#### WORK INSTRUCTIONS:
Write out the section of the Mateo Retegui biography below word for word, starting with "In February 2022, Retegui" and going on through "to the Italian national team.".
— START OF TEXT SEGMENT —
Mateo Retegui (born 29 April 1999) is a professional footballer who plays as a forward for Tigre on loan from Boca Juniors and the Italian national team.

Club career
Retegui began his senior career with Boca Juniors, who signed him years prior from River Plate. He was first promoted into the club's first-team by manager Guillermo Barros Schelotto during the 2017–18 Argentine Primera División season, appearing as an unused substitute on occasions against Arsenal de Sarandí and Estudiantes in December 2017. His professional debut arrived on 17 November 2018, with the forward being substituted on for the final moments of a 1–0 home win over Patronato.

January 2019 saw Retegui loaned to Estudiantes for eighteen months. He appeared eight times in 2018–19, before scoring five goals in twenty-one appearances in 2019–20.

In February 2022, Retegui joined Tigre on a loan deal until the end of 2023.

International career
Retegui represented Argentina at U19 and U20 level, including for the latter at the 2018 South American Games.

Being eligible to play for Italy through descent, on February 2023 it was reported Retegui was pre-selected by Roberto Mancini to join the Azzurri team for the first UEFA Euro 2024 qualification games. On 17 March 2023, Retegui received his first official call up to the Italian national team.
— END OF TEXT SEGMENT —
— START OF DATA SUPPLIED —
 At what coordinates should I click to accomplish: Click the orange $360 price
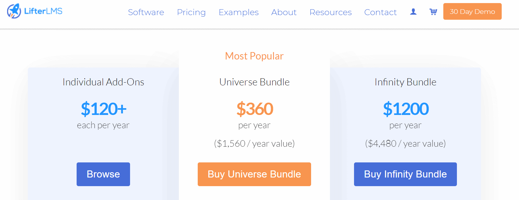click(255, 109)
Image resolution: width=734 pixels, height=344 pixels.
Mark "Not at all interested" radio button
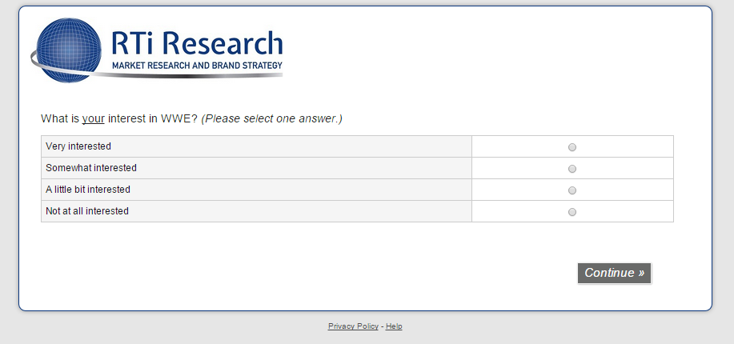[572, 212]
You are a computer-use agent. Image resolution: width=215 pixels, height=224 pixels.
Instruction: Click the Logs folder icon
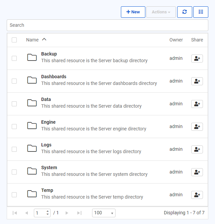32,148
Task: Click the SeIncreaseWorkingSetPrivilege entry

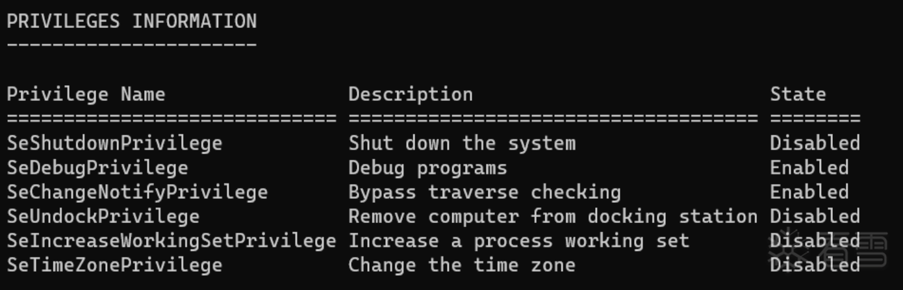Action: (x=172, y=241)

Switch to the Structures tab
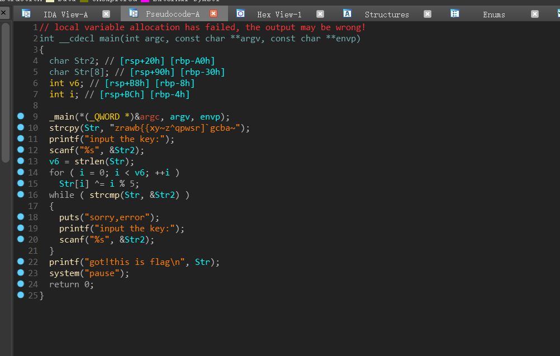tap(387, 14)

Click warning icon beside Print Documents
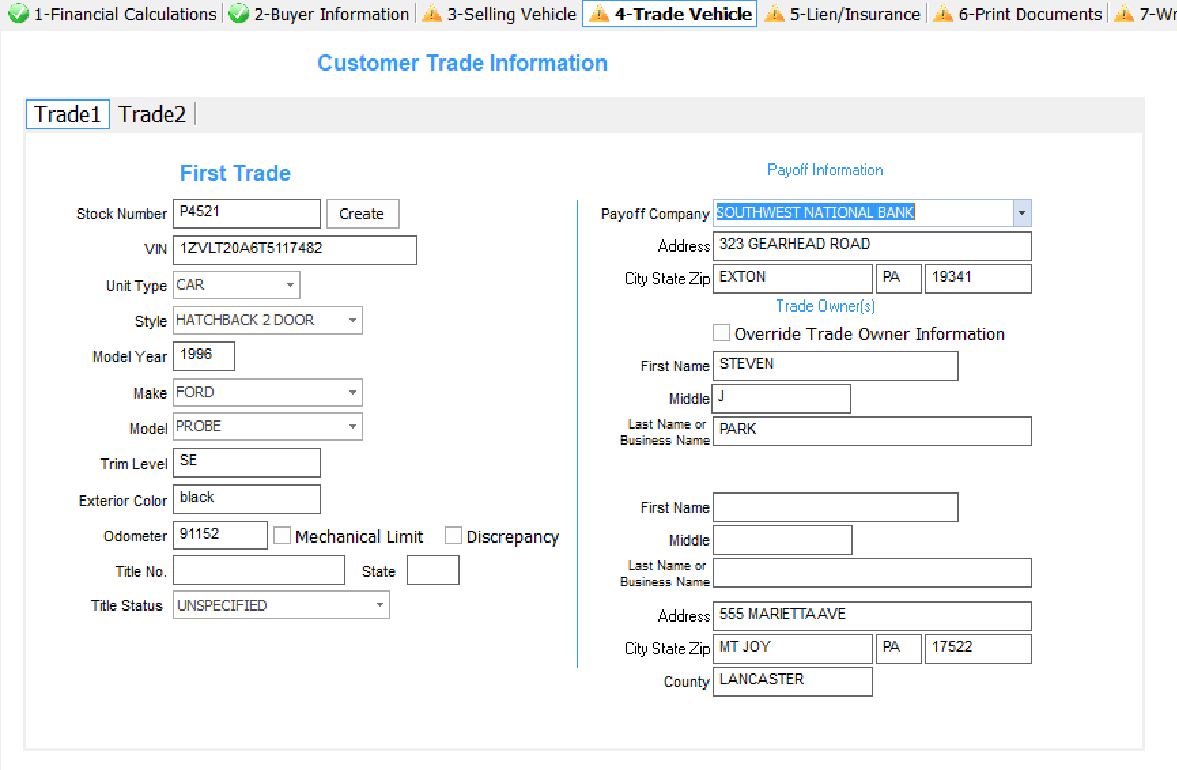tap(943, 14)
— END OF DATA SUPPLIED —
#### WORKED SOLUTION:
In February 2022, Retegui joined Tigre on a loan deal until the end of 2023.

International career
Retegui represented Argentina at U19 and U20 level, including for the latter at the 2018 South American Games.

Being eligible to play for Italy through descent, on February 2023 it was reported Retegui was pre-selected by Roberto Mancini to join the Azzurri team for the first UEFA Euro 2024 qualification games. On 17 March 2023, Retegui received his first official call up to the Italian national team.